Ransomware is a type of virus which usually arrives via email attachment. It infects a user’s computer and changes all files into unreadable coded form, and keeps them in coded form and will only release a “key” to change them back to a readable format when a requested ransom is paid.
The user will receive a message stating that if the requested ransom is not paid by a certain date, the key to unlock the encrypted files will be automatically deleted, with not even the person that sent the virus able to retrieve the key. So, if ransom is not paid, files will stay in coded form, and be useless, forever. Payment is often requested via difficult to trace online methods.
Some law firms have already fallen prey to ransomware, with sensitive and confidential client information being held hostage or left unreadable forever. Other high-profile victims have been government organizations or large corporations. In these cases, the risk of loss is so high that the victims see no other choice but to comply with the demands and pay the ransom, as losing information could be catastrophic. There have been reports that the people responsible for ransomware attacks have made millions of dollars in ransom.
The best protection against ransomware is precaution.
The most common way for viruses to enter a user’s computer is through “social engineering,” which is the use of psychological manipulation to get people to perform certain actions or give away confidential information. An example of social engineering specific to ransomware is to change the information in an email to make it appear that it came from a sender that the recipient knows, and therefore, trusts. The recipient of the email would not question an attachment in an email from a friend or coworker, and would likely open the attachments without question.
The best way to protect against ransomware is to not open any email attachments without prior scrutiny. Even if the email arrives from someone you trust, use discretion when opening attachments, as the sender’s email may have been altered and used to send viruses. One way to scrutinize an email is to look at the message in the email body; if it appears at all unlike something the sender would send, check with the sender first (not via email) before opening any attachments.

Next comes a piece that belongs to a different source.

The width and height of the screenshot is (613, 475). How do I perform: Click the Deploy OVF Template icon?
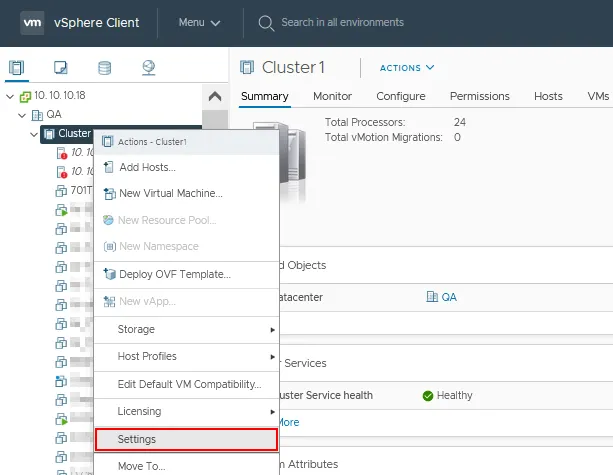point(109,274)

Often, the email attachment will be hard to resist. It may be something that seems to need immediate attention, such as a time sensitive work presentation, or a large money prize or penalty to be claimed immediately. If an email attachment seems suspect in any way, the best course of action is to verify that the email is legitimate and sent intentionally. Essentially, do not trust an email and its attachments just because you know the sender.
At Mincher Koeman LLP we have extensive practices and policies in place to protect our clients’ confidential information against ransomware attacks.